Annisokay – Aurora

 

Annisokay est un groupe allemand de post-hardcore/metalcore actif depuis 2007. Aurora, sorti le 29 janvier 2021, est le cinquième album du groupe. C’est également le premier album qui voit apparaître Rudi Schwarzer, le nouveau screamer de la bande. Le son se décrit comme une continuité de leurs précédentes productions : on retrouve en effet la patte du groupe mélangeant les riffs lourds à des éléments électro, accompagnés du chant clair de Christoph Wieczorek, reconnaissable entre mille. Le changement de screamer n’entache rien et apporte même une touche encore plus agressive qu’auparavant. Quelques nouveautés et mélanges de genre viennent également s’inviter pour diversifier les créations.

Les sujets évoqués sont toujours aussi ancrés dans la réalité, comme nous l’indiquait Christoph dans notre Interview, qui aime écrire sur ce qu’il se passe autour de lui et ce qui le révolte. Dans l’ensemble, cet album saura satisfaire les fans du groupe et du style, sans pour autant révolutionner le genre. J’ai personnellement beaucoup aimé certaines chansons malgré une certaine inégalité entre les morceaux.

 

 

L’album débute par la chanson Like A Parasite. Les riffs lourds résonnent dès le début, ponctués par le scream agressif de Rudi et quelques touches électroniques. Christoph chante refrains d’une manière claire et larmoyante. Le sujet est porté sur la réalisation d’une relation toxique, du point de vue de la personne abusée qui doit partir pour se protéger. On alterne les phases d’accusation et de rage, d’abord au présent « You feed yourself while I starve » puis au passé « You were faking, simulating », qui montre l’évolution de la pensée du personnage. Les pré-refrains laissent un peu retomber la rage pour une phase d’acceptation « I leave you behind before you bleed me dry » qui apaise un peu la musique et amorce le chant clair. Les refrains explosent à nouveau juste après, traduisant les regrets du personnage « We built this world for you » avant d’arriver à la phrase phare qui donne son titre au morceau « You bleed me dry like a parasite ». Il s’agit d’un de mes morceaux préférés, et une excellente introduction au reste de l’album.

STFU, véritable coup-de-gueule contre les fake news et la stupidité des gens sur internet, se démarque au début par des petits accords de guitares tranquilles sur un scream en écho.
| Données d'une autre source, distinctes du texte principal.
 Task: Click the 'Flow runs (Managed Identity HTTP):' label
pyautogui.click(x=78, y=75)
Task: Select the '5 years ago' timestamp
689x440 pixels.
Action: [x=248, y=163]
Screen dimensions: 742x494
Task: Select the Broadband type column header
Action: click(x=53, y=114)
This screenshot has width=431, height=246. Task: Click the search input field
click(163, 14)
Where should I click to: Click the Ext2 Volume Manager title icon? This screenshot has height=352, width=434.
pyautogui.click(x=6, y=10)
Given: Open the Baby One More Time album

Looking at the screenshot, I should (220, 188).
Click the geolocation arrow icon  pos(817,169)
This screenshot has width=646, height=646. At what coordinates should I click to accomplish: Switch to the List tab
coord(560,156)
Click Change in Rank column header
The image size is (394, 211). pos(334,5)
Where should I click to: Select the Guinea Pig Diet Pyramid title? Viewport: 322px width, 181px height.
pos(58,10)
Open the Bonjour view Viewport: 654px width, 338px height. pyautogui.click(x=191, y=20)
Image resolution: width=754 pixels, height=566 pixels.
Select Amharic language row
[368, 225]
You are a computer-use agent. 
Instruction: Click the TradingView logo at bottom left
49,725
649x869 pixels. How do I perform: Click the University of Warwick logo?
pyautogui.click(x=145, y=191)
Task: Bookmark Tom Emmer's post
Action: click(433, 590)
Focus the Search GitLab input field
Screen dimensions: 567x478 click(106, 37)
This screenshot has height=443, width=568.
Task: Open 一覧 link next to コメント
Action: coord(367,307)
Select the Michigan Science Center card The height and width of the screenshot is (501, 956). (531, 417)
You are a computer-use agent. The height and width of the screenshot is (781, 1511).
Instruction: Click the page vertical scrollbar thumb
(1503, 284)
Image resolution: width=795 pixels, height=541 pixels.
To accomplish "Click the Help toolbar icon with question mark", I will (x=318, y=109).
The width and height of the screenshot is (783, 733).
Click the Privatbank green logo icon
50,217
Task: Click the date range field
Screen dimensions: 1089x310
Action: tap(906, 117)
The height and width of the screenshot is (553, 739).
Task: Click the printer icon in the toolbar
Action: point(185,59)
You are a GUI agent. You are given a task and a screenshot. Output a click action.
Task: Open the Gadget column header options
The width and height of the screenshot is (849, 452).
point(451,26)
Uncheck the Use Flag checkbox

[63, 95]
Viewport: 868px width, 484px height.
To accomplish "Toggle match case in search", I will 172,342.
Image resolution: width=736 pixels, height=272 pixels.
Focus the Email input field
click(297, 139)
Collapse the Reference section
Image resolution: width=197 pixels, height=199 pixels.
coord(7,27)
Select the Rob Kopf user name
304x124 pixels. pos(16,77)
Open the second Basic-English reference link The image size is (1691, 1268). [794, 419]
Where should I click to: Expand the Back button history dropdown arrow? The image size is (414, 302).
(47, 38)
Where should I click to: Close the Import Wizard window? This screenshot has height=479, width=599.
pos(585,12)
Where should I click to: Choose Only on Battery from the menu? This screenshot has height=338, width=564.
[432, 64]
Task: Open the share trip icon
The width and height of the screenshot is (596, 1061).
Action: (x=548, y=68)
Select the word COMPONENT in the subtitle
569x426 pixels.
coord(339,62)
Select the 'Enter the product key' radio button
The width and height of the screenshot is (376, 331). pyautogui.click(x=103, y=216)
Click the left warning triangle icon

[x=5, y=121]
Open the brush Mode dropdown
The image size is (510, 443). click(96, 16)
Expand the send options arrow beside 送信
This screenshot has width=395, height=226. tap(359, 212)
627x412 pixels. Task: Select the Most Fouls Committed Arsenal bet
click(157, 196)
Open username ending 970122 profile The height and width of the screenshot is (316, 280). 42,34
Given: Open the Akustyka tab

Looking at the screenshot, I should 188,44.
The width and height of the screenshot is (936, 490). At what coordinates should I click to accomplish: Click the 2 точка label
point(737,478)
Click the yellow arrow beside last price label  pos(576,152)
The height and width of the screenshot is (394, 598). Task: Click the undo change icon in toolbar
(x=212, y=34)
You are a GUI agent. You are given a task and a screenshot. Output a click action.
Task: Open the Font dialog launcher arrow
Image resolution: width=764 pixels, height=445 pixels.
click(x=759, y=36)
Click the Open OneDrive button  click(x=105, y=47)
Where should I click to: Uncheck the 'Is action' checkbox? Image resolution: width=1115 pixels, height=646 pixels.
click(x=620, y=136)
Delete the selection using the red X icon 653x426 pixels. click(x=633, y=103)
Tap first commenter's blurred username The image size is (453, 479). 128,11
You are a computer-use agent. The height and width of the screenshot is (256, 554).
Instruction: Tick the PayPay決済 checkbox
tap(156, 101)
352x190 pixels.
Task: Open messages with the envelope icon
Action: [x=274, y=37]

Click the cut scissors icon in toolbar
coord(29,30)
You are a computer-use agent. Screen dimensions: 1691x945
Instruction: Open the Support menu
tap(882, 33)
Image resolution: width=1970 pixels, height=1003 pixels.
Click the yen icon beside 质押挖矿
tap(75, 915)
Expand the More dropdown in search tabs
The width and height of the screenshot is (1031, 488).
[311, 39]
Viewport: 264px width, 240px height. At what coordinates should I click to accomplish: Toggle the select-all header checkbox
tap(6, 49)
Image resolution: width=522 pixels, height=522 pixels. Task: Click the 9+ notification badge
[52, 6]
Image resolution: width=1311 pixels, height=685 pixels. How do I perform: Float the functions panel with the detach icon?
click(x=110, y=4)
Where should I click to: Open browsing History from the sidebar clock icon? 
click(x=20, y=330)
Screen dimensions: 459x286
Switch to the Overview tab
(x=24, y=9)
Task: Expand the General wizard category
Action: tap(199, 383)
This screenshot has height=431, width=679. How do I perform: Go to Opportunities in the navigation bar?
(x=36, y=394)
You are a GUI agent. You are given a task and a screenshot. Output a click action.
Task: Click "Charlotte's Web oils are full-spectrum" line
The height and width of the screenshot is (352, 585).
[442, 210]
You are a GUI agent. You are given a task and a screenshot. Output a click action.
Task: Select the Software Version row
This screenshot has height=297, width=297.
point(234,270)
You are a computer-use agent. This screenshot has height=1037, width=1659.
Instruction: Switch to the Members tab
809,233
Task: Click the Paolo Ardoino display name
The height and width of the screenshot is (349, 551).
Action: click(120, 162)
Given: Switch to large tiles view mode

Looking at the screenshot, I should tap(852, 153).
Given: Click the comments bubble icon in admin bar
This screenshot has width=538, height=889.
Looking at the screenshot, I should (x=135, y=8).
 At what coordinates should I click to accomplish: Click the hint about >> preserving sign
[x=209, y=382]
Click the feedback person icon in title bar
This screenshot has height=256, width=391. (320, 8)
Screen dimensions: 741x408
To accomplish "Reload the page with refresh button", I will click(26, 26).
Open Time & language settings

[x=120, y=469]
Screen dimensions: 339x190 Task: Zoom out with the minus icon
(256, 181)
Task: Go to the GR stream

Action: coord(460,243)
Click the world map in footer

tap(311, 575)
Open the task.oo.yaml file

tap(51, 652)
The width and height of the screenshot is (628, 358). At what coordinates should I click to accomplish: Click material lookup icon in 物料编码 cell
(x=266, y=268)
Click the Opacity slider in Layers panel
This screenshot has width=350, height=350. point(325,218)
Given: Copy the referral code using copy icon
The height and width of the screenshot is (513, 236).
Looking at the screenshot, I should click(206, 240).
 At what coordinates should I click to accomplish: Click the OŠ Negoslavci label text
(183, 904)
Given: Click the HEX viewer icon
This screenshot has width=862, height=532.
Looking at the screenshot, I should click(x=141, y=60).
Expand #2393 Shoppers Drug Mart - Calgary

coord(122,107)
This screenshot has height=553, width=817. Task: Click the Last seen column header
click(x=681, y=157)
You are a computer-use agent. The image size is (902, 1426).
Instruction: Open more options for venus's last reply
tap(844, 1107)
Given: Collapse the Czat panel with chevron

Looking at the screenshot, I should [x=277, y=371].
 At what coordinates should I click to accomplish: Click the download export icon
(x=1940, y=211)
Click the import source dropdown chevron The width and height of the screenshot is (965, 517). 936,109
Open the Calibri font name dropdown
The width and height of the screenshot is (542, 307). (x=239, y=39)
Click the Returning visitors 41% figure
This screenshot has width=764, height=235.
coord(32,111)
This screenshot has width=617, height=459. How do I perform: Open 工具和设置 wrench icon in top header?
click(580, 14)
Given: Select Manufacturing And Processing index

Par la suite rejoint par le chant clair quand le rythme s’accélère, le tout se calme pour les couplets, chantés cette fois-ci par Christoph d’une manière un peu exaspérée. Ce morceau est une alternance constante entre le scream et le chant clair. Commençant par des questions pour interroger l’auditeur « Do you still believe the myth? » avant de leur donner la réponse d’une manière assez brutale « It was all just a load of bullshit, born of the fake fucking news », les paroles s’articulent comme une leçon que chacun doit recevoir pour traîner sur internet en pleine conscience. Les pré-refrains criés dénoncent la vérité alors que le rythme s’accélère « It is easy to see a conspiracy when the world is full of hate » avant que les refrains, au chant clair également, ne viennent apprendre comment appréhender les nouvelles sur le net « Never just believe any old shit you read, never just repeat what someone else believes ». La conclusion du refrain arrive de manière violente dans un cri énervé alors que le son devient très lourd, appuyant la baffe donnée à ceux qui diffusent des fakes news « Shut the fuck up now! And start using your own brain ».

 

 

Le troisième morceau intitulé The Tragedy parle d’une fille qui se complait dans sa peine et qui le fait se répercuter sur tout le monde autour d’elle, gâchant probablement sa vie par la même occasion. Le morceau est assez intéressant par son rythme et son instrumentation aux sonorités davantage pop voire hip-hop, ponctué par le chant de clair quasi constant, le scream n’étant présent qu’en arrière-plan pour appuyer certains passages, et se retrouvant au premier plan seulement pour une petite partie des paroles qui intervient notamment à la fin, sonnant très fatalistes « And life is what you make it, some people they were built for this, and some people just aren’t ».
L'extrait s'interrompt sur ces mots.